SUPPLIED ENTRIES –
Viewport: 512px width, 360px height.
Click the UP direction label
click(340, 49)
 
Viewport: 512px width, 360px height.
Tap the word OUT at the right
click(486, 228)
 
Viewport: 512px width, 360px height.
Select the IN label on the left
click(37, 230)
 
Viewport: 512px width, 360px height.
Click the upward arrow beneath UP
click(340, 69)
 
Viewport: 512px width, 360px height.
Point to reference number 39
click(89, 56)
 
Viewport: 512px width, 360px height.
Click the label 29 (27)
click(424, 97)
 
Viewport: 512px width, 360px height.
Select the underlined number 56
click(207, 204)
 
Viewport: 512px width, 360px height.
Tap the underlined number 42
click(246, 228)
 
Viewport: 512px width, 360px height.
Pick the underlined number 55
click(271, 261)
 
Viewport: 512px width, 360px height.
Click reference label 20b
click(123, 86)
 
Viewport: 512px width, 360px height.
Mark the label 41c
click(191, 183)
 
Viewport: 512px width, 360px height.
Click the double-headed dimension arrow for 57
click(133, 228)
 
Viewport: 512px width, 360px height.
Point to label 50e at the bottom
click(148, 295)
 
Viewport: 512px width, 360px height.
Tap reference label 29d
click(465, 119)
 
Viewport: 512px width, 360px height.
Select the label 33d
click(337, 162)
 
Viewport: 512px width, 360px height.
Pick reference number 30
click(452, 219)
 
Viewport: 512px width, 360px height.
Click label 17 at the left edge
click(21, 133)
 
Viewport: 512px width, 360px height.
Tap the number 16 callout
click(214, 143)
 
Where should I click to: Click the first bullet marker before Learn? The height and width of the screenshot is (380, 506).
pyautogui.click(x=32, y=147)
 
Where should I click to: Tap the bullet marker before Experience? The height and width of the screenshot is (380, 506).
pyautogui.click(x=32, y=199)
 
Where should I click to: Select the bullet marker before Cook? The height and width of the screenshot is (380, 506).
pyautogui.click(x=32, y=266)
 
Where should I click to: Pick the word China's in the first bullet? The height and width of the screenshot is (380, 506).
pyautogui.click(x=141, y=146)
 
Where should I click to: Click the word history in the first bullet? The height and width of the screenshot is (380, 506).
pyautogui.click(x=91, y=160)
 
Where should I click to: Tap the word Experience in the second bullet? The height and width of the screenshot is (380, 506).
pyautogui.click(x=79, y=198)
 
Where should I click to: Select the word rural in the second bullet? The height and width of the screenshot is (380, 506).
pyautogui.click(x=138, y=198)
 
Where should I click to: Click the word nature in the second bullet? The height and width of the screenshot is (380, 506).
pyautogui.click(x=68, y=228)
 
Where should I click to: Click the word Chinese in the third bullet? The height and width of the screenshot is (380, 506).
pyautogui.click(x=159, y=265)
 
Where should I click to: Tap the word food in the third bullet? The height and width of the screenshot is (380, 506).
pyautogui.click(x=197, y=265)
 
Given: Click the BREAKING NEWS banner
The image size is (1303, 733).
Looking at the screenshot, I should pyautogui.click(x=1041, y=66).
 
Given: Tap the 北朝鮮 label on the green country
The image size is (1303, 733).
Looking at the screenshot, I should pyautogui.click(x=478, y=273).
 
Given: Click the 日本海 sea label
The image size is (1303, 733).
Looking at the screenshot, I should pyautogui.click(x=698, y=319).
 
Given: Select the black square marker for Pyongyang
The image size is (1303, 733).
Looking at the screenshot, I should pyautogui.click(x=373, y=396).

STATED EXERCISE – Copy all of the material above line for line, with no changes.

RESULT –
Viewport: 512px width, 360px height.
Click the UP direction label
click(340, 49)
 
Viewport: 512px width, 360px height.
Tap the word OUT at the right
click(486, 228)
 
Viewport: 512px width, 360px height.
Select the IN label on the left
click(37, 230)
 
Viewport: 512px width, 360px height.
Click the upward arrow beneath UP
click(340, 69)
 
Viewport: 512px width, 360px height.
Point to reference number 39
click(89, 56)
 
Viewport: 512px width, 360px height.
Click the label 29 (27)
click(424, 97)
 
Viewport: 512px width, 360px height.
Select the underlined number 56
click(207, 204)
 
Viewport: 512px width, 360px height.
Tap the underlined number 42
click(246, 228)
 
Viewport: 512px width, 360px height.
Pick the underlined number 55
click(271, 261)
 
Viewport: 512px width, 360px height.
Click reference label 20b
click(123, 86)
 
Viewport: 512px width, 360px height.
Mark the label 41c
click(191, 183)
 
Viewport: 512px width, 360px height.
Click the double-headed dimension arrow for 57
click(133, 228)
 
Viewport: 512px width, 360px height.
Point to label 50e at the bottom
click(148, 295)
 
Viewport: 512px width, 360px height.
Tap reference label 29d
click(465, 119)
 
Viewport: 512px width, 360px height.
Select the label 33d
click(337, 162)
 
Viewport: 512px width, 360px height.
Pick reference number 30
click(452, 219)
 
Viewport: 512px width, 360px height.
Click label 17 at the left edge
click(21, 133)
 
Viewport: 512px width, 360px height.
Tap the number 16 callout
click(214, 143)
 
Where should I click to: Click the first bullet marker before Learn? The height and width of the screenshot is (380, 506).
pyautogui.click(x=32, y=147)
 
Where should I click to: Tap the bullet marker before Experience? The height and width of the screenshot is (380, 506).
pyautogui.click(x=32, y=199)
 
Where should I click to: Select the bullet marker before Cook? The height and width of the screenshot is (380, 506).
pyautogui.click(x=32, y=266)
 
Where should I click to: Pick the word China's in the first bullet? The height and width of the screenshot is (380, 506).
pyautogui.click(x=141, y=146)
 
Where should I click to: Click the word history in the first bullet? The height and width of the screenshot is (380, 506).
pyautogui.click(x=91, y=160)
 
Where should I click to: Tap the word Experience in the second bullet? The height and width of the screenshot is (380, 506).
pyautogui.click(x=79, y=198)
 
Where should I click to: Select the word rural in the second bullet? The height and width of the screenshot is (380, 506).
pyautogui.click(x=138, y=198)
 
Where should I click to: Click the word nature in the second bullet? The height and width of the screenshot is (380, 506).
pyautogui.click(x=68, y=228)
 
Where should I click to: Click the word Chinese in the third bullet? The height and width of the screenshot is (380, 506).
pyautogui.click(x=159, y=265)
 
Where should I click to: Tap the word food in the third bullet? The height and width of the screenshot is (380, 506).
pyautogui.click(x=197, y=265)
 
Given: Click the BREAKING NEWS banner
The image size is (1303, 733).
Looking at the screenshot, I should pyautogui.click(x=1041, y=66).
 
Given: Tap the 北朝鮮 label on the green country
The image size is (1303, 733).
Looking at the screenshot, I should pyautogui.click(x=478, y=273).
 
Given: Click the 日本海 sea label
The image size is (1303, 733).
Looking at the screenshot, I should pyautogui.click(x=698, y=319).
 
Given: Select the black square marker for Pyongyang
The image size is (1303, 733).
Looking at the screenshot, I should pyautogui.click(x=373, y=396).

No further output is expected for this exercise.